- Work to be completed
Your task is to write out exactly the lines from the line containing "Where should I click to: Switch" through the end of the records, inclusive at both ends.

[Saved entries]
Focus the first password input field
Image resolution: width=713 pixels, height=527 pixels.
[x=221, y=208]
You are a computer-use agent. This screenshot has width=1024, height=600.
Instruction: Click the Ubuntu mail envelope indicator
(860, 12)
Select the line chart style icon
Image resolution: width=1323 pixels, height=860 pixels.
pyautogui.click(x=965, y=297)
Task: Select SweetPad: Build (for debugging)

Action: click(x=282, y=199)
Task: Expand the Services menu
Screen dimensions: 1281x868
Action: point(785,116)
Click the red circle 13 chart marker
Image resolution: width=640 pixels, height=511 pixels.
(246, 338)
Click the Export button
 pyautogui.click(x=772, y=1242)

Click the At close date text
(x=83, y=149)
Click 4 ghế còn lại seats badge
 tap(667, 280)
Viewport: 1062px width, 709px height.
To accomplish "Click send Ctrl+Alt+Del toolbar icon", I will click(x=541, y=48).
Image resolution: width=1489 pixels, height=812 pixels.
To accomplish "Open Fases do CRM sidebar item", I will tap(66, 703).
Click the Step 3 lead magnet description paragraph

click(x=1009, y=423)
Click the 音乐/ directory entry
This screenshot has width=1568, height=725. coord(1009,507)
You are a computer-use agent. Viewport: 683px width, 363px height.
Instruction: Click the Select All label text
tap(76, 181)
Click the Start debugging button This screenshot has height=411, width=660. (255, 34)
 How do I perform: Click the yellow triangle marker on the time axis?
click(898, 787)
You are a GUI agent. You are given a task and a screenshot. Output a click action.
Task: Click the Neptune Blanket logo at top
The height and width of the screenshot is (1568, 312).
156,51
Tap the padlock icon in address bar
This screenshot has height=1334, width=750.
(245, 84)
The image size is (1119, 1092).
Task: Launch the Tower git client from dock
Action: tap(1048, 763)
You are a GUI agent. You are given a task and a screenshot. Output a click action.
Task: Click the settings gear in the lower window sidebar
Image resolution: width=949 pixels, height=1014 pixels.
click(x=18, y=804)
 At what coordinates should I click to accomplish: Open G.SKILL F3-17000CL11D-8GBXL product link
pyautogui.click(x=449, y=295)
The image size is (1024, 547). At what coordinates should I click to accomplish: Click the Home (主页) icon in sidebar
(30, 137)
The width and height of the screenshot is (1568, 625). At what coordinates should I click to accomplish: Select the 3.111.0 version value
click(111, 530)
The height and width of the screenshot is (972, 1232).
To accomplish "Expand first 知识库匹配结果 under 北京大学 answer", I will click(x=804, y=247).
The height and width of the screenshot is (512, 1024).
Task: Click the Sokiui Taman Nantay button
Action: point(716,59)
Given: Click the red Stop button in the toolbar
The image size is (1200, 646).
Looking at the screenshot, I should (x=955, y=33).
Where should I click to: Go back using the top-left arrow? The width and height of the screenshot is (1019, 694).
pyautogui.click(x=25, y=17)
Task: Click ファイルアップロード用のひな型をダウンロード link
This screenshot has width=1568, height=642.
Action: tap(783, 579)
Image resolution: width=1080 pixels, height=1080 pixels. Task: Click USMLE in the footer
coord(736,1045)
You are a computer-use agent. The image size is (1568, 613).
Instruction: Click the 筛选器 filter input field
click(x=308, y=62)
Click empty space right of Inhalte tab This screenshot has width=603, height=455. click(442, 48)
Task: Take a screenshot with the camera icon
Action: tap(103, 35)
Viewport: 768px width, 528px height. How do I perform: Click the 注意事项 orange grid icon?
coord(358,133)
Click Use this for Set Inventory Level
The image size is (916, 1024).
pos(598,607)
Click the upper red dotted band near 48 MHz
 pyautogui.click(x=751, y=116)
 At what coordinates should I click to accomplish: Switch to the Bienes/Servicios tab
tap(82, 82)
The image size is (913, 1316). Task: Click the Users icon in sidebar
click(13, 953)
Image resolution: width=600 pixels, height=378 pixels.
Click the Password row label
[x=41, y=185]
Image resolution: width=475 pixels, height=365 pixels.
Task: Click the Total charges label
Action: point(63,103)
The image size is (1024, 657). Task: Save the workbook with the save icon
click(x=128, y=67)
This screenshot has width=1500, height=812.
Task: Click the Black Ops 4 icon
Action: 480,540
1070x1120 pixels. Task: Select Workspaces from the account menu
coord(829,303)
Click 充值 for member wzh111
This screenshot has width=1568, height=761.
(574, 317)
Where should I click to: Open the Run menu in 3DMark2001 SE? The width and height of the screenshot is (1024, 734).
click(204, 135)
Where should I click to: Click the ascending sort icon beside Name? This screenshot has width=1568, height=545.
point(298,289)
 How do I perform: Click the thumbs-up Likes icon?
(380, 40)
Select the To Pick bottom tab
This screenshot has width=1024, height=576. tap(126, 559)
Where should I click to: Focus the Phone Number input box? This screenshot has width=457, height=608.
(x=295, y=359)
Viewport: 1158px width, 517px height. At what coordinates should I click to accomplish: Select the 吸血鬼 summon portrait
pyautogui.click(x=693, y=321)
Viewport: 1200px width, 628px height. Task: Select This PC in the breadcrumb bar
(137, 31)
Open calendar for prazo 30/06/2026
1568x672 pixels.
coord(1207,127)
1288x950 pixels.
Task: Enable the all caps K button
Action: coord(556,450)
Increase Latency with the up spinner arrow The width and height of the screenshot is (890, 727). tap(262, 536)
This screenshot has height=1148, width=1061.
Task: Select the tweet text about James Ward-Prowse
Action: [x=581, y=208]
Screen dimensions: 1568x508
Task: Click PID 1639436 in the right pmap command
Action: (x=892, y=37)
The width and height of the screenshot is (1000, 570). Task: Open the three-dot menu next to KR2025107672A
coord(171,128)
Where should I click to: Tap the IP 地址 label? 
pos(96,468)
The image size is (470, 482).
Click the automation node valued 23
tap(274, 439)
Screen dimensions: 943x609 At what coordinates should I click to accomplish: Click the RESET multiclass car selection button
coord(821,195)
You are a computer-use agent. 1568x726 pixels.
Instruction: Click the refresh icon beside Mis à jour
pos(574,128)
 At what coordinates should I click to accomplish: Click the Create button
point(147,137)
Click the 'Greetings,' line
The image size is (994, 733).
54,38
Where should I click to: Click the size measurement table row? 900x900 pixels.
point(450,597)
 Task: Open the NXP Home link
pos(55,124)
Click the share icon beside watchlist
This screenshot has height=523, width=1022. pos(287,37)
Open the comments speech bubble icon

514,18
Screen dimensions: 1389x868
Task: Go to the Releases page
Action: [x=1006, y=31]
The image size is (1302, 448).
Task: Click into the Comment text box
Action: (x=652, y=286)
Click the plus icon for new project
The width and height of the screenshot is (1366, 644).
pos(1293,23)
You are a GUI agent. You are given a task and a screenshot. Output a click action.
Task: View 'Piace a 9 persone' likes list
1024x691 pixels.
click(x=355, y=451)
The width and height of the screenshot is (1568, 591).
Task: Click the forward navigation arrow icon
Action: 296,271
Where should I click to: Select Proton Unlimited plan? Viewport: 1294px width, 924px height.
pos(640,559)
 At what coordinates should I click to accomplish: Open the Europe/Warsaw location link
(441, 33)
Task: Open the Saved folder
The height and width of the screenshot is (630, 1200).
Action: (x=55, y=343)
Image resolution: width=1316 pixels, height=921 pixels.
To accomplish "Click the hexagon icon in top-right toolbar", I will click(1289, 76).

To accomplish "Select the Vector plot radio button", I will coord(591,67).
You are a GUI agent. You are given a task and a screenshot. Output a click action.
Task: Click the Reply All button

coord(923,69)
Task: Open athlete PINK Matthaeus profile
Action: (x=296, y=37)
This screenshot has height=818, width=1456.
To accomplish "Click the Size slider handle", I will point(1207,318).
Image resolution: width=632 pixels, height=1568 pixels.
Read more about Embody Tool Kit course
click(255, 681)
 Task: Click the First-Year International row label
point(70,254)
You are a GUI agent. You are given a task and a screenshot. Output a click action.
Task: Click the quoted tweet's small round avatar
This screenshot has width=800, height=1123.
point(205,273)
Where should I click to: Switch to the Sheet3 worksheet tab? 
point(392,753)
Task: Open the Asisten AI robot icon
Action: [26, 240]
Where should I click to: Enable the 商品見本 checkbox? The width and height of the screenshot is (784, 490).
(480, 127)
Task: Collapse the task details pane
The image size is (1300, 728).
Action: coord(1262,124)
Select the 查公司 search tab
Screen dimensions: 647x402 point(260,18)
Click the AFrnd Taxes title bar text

- Result
Where should I click to: Switch to the Sheet3 worksheet tab? 
point(392,753)
Task: Open the Asisten AI robot icon
Action: [26, 240]
Where should I click to: Enable the 商品見本 checkbox? The width and height of the screenshot is (784, 490).
(480, 127)
Task: Collapse the task details pane
The image size is (1300, 728).
Action: coord(1262,124)
Select the 查公司 search tab
Screen dimensions: 647x402 point(260,18)
Click the AFrnd Taxes title bar text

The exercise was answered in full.